Your goal
Return each line of the records below unchanged, from the first record to the last.

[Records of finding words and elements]
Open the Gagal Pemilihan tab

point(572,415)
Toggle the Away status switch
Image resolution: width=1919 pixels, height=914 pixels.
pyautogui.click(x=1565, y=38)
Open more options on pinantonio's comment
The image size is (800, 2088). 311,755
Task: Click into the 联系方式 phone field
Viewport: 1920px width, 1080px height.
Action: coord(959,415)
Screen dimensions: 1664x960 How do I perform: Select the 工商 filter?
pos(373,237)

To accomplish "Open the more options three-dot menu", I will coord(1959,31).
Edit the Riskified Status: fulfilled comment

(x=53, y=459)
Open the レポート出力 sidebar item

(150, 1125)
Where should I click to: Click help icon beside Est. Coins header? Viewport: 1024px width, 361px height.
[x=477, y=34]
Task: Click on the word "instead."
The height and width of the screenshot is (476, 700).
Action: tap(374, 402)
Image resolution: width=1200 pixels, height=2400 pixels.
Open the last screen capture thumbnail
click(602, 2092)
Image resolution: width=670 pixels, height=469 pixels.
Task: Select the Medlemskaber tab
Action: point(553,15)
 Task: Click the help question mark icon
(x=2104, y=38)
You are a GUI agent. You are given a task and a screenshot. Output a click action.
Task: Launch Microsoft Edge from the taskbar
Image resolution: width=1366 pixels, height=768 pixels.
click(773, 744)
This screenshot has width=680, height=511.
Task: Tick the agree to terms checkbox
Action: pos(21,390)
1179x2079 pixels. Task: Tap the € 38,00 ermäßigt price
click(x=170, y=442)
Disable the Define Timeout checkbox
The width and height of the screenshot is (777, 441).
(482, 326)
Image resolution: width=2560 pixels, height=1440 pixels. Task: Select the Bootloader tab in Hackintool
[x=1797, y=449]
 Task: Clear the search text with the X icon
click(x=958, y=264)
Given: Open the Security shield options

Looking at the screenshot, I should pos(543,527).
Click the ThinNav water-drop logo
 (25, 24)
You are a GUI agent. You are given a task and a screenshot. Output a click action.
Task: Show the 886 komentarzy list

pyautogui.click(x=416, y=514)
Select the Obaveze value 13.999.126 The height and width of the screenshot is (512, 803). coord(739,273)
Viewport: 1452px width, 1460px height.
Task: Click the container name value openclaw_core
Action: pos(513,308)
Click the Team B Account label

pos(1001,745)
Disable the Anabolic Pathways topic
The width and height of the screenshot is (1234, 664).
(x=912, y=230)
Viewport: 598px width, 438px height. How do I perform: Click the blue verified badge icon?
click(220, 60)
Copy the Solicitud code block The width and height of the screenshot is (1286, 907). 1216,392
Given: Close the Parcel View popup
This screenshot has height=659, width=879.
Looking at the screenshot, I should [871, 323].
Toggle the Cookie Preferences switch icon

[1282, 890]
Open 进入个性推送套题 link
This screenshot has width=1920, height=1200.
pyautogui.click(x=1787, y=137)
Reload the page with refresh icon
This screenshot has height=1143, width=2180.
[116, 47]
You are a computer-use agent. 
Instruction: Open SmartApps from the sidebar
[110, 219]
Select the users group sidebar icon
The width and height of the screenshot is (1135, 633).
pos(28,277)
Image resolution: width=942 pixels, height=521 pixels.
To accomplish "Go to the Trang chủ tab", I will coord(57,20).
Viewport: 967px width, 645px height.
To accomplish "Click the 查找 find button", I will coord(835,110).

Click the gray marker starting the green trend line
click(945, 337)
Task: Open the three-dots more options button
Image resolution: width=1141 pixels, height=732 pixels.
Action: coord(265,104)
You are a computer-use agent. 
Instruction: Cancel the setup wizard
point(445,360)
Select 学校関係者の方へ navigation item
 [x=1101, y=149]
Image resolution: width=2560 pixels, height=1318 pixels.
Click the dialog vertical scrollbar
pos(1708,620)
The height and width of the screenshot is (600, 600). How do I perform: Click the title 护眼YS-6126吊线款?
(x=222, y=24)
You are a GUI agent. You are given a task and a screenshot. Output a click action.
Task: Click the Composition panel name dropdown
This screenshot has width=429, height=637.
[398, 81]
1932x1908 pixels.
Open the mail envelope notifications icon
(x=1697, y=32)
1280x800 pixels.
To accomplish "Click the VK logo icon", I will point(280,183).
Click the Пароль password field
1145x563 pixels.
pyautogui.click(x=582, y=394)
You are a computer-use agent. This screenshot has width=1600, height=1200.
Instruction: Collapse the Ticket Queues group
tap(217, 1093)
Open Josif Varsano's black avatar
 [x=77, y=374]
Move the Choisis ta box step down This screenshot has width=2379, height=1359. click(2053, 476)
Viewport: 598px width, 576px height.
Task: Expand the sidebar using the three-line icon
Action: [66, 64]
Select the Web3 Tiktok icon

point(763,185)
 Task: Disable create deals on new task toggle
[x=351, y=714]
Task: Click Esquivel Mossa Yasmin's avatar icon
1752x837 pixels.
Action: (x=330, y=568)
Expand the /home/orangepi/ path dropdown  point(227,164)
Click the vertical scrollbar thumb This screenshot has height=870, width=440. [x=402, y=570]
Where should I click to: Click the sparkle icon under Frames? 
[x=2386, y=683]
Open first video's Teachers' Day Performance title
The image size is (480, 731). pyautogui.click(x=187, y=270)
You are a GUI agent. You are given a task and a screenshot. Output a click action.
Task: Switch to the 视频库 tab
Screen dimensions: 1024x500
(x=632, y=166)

Task response
Open the Gagal Pemilihan tab

point(572,415)
Toggle the Away status switch
Image resolution: width=1919 pixels, height=914 pixels.
pyautogui.click(x=1565, y=38)
Open more options on pinantonio's comment
The image size is (800, 2088). 311,755
Task: Click into the 联系方式 phone field
Viewport: 1920px width, 1080px height.
Action: coord(959,415)
Screen dimensions: 1664x960 How do I perform: Select the 工商 filter?
pos(373,237)

To accomplish "Open the more options three-dot menu", I will coord(1959,31).
Edit the Riskified Status: fulfilled comment

(x=53, y=459)
Open the レポート出力 sidebar item

(150, 1125)
Where should I click to: Click help icon beside Est. Coins header? Viewport: 1024px width, 361px height.
[x=477, y=34]
Task: Click on the word "instead."
The height and width of the screenshot is (476, 700).
Action: tap(374, 402)
Image resolution: width=1200 pixels, height=2400 pixels.
Open the last screen capture thumbnail
click(602, 2092)
Image resolution: width=670 pixels, height=469 pixels.
Task: Select the Medlemskaber tab
Action: point(553,15)
 Task: Click the help question mark icon
(x=2104, y=38)
You are a GUI agent. You are given a task and a screenshot. Output a click action.
Task: Launch Microsoft Edge from the taskbar
Image resolution: width=1366 pixels, height=768 pixels.
click(773, 744)
This screenshot has width=680, height=511.
Task: Tick the agree to terms checkbox
Action: pos(21,390)
1179x2079 pixels. Task: Tap the € 38,00 ermäßigt price
click(x=170, y=442)
Disable the Define Timeout checkbox
The width and height of the screenshot is (777, 441).
(482, 326)
Image resolution: width=2560 pixels, height=1440 pixels. Task: Select the Bootloader tab in Hackintool
[x=1797, y=449]
 Task: Clear the search text with the X icon
click(x=958, y=264)
Given: Open the Security shield options

Looking at the screenshot, I should pos(543,527).
Click the ThinNav water-drop logo
 (25, 24)
You are a GUI agent. You are given a task and a screenshot. Output a click action.
Task: Show the 886 komentarzy list

pyautogui.click(x=416, y=514)
Select the Obaveze value 13.999.126 The height and width of the screenshot is (512, 803). coord(739,273)
Viewport: 1452px width, 1460px height.
Task: Click the container name value openclaw_core
Action: pos(513,308)
Click the Team B Account label

pos(1001,745)
Disable the Anabolic Pathways topic
The width and height of the screenshot is (1234, 664).
(x=912, y=230)
Viewport: 598px width, 438px height. How do I perform: Click the blue verified badge icon?
click(220, 60)
Copy the Solicitud code block The width and height of the screenshot is (1286, 907). 1216,392
Given: Close the Parcel View popup
This screenshot has height=659, width=879.
Looking at the screenshot, I should [871, 323].
Toggle the Cookie Preferences switch icon

[1282, 890]
Open 进入个性推送套题 link
This screenshot has width=1920, height=1200.
pyautogui.click(x=1787, y=137)
Reload the page with refresh icon
This screenshot has height=1143, width=2180.
[116, 47]
You are a computer-use agent. 
Instruction: Open SmartApps from the sidebar
[110, 219]
Select the users group sidebar icon
The width and height of the screenshot is (1135, 633).
pos(28,277)
Image resolution: width=942 pixels, height=521 pixels.
To accomplish "Go to the Trang chủ tab", I will coord(57,20).
Viewport: 967px width, 645px height.
To accomplish "Click the 查找 find button", I will coord(835,110).

Click the gray marker starting the green trend line
click(945, 337)
Task: Open the three-dots more options button
Image resolution: width=1141 pixels, height=732 pixels.
Action: coord(265,104)
You are a computer-use agent. 
Instruction: Cancel the setup wizard
point(445,360)
Select 学校関係者の方へ navigation item
 [x=1101, y=149]
Image resolution: width=2560 pixels, height=1318 pixels.
Click the dialog vertical scrollbar
pos(1708,620)
The height and width of the screenshot is (600, 600). How do I perform: Click the title 护眼YS-6126吊线款?
(x=222, y=24)
You are a GUI agent. You are given a task and a screenshot. Output a click action.
Task: Click the Composition panel name dropdown
This screenshot has width=429, height=637.
[398, 81]
1932x1908 pixels.
Open the mail envelope notifications icon
(x=1697, y=32)
1280x800 pixels.
To accomplish "Click the VK logo icon", I will point(280,183).
Click the Пароль password field
1145x563 pixels.
pyautogui.click(x=582, y=394)
You are a computer-use agent. This screenshot has width=1600, height=1200.
Instruction: Collapse the Ticket Queues group
tap(217, 1093)
Open Josif Varsano's black avatar
 [x=77, y=374]
Move the Choisis ta box step down This screenshot has width=2379, height=1359. click(2053, 476)
Viewport: 598px width, 576px height.
Task: Expand the sidebar using the three-line icon
Action: [66, 64]
Select the Web3 Tiktok icon

point(763,185)
 Task: Disable create deals on new task toggle
[x=351, y=714]
Task: Click Esquivel Mossa Yasmin's avatar icon
1752x837 pixels.
Action: (x=330, y=568)
Expand the /home/orangepi/ path dropdown  point(227,164)
Click the vertical scrollbar thumb This screenshot has height=870, width=440. [x=402, y=570]
Where should I click to: Click the sparkle icon under Frames? 
[x=2386, y=683]
Open first video's Teachers' Day Performance title
The image size is (480, 731). pyautogui.click(x=187, y=270)
You are a GUI agent. You are given a task and a screenshot. Output a click action.
Task: Switch to the 视频库 tab
Screen dimensions: 1024x500
(x=632, y=166)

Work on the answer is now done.